What to work on ▸
A. In the forum thread about the HK USP, what did Shipwreck sell the fullsize USP to pay for?
B. Using the forum thread about the HK USP, decide whether each statement agrees with it: (i) Shipwreck found the fullsize USP's grip too wide. (ii) With the compact, shooters have to practice to avoid shooting low. (iii) Shipwreck has decided to sell the compact.

# ship...did u say you own a hk usp 9mm?



## jason0007 (Nov 21, 2006)

how do u shoot with it??
pros/cons?


----------



## Shipwreck (Jan 26, 2006)

I HAD a fullsize USP - loved the gun. Shot well. Loved to keep it cocked and locked. But, the grip was just too fat for me. From the front of the grip to the back, it's just rather long. It's not the width of the grip.

Anyway, I have small hands. I ended up selling it to pay for my last P99. But, it was a great gun.

Now the compact - I have a 9mm USPc - and I have wavered on keeping it on and off many times. I just posted another message stating that I have decided to keep it. Something about the compact - ya gotta really practice to NOT shoot low with it. Many people complain about this. But, the fullsize doesn't have this issue.

If U are looking at the fullsize and like it - get it.


----------



## jason0007 (Nov 21, 2006)

Shipwreck said:


> I HAD a fullsize USP - loved the gun. Shot well. Loved to keep it cocked and locked. But, the grip was just too fat for me. From the front of the grip to the back, it's just rather long. It's not the width of the grip.

Record list ▸
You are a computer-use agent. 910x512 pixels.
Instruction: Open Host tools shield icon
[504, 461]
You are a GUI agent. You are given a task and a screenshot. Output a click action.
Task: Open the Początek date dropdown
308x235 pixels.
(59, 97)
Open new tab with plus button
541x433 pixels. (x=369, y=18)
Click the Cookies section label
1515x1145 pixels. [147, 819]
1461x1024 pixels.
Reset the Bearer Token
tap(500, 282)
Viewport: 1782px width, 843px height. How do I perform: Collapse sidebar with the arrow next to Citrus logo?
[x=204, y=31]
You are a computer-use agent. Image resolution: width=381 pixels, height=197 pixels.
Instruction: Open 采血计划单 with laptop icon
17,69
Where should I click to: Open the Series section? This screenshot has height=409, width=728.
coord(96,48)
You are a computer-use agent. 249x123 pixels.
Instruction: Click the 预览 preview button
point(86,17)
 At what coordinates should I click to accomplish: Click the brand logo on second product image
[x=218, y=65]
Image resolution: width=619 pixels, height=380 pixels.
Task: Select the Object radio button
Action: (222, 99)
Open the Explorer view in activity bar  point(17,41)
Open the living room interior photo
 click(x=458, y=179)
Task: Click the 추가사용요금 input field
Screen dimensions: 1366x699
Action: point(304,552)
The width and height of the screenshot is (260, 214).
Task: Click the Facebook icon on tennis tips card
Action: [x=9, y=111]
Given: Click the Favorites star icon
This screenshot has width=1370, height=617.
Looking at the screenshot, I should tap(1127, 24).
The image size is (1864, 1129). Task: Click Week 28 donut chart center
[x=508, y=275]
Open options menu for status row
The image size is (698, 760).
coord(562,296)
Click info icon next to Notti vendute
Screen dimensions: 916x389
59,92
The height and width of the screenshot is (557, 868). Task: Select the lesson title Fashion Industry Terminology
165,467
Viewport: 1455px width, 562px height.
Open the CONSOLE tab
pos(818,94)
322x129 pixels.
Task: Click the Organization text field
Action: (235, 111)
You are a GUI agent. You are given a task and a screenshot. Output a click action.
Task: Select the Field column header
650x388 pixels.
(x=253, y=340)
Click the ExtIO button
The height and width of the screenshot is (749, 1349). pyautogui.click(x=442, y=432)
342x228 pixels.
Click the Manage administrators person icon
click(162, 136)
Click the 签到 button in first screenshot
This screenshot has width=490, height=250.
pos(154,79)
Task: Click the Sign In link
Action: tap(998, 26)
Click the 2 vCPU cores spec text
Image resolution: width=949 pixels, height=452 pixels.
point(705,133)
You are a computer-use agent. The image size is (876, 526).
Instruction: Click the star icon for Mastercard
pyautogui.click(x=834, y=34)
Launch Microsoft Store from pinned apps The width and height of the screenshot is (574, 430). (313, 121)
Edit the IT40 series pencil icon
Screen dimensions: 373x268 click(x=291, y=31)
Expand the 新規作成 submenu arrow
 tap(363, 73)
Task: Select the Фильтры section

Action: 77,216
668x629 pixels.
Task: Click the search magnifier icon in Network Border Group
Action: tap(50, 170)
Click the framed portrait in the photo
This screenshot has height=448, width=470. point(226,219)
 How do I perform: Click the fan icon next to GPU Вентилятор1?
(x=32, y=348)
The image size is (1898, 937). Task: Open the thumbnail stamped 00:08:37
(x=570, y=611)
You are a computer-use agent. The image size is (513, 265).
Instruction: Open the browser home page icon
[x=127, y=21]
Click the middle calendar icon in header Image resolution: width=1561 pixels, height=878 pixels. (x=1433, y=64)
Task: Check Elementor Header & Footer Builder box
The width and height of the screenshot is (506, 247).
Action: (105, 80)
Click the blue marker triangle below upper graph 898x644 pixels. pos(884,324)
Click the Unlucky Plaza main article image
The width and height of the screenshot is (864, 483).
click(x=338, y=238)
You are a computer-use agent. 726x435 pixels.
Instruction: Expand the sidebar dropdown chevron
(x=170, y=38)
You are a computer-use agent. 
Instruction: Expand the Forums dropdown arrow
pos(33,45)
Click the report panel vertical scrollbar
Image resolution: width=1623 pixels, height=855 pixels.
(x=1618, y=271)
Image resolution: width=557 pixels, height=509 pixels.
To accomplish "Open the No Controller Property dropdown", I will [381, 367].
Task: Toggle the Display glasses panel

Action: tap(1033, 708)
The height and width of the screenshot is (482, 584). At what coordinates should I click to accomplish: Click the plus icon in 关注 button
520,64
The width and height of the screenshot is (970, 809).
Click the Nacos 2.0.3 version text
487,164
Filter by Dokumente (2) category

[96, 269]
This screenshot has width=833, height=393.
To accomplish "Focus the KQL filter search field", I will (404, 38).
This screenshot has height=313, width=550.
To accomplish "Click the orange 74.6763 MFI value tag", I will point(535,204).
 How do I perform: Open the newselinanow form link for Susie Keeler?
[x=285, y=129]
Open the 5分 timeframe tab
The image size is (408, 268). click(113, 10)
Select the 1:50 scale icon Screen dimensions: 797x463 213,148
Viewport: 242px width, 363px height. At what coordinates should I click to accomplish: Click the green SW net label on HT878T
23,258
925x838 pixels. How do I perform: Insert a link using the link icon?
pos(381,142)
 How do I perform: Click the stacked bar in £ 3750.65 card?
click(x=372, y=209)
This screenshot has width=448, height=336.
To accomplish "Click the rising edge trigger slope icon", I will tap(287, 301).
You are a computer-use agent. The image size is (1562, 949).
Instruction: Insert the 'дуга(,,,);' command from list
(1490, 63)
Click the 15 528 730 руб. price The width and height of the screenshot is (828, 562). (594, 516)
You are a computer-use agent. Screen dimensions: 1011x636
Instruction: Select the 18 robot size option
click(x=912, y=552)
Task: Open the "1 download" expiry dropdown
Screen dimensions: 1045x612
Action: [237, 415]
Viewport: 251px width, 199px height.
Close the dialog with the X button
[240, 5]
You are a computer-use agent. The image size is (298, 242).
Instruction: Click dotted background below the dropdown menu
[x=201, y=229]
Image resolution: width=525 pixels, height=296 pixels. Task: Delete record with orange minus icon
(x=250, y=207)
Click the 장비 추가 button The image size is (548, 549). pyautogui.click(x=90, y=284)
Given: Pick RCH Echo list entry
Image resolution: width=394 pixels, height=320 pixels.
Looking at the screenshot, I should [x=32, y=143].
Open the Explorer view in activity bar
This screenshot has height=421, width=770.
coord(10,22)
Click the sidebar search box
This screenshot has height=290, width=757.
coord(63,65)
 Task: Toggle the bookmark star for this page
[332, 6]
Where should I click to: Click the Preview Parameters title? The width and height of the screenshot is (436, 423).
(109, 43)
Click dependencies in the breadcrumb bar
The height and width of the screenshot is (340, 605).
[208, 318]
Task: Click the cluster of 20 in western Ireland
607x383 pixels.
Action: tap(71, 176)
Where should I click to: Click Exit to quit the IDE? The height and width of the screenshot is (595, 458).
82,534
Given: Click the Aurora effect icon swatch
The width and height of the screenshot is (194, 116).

Answers to the exercises ▸
A. The last P99.

B.
(i) No: "It's not the width of the grip."
(ii) Yes: "ya gotta really practice to NOT shoot low with it."
(iii) No: "I have decided to keep it."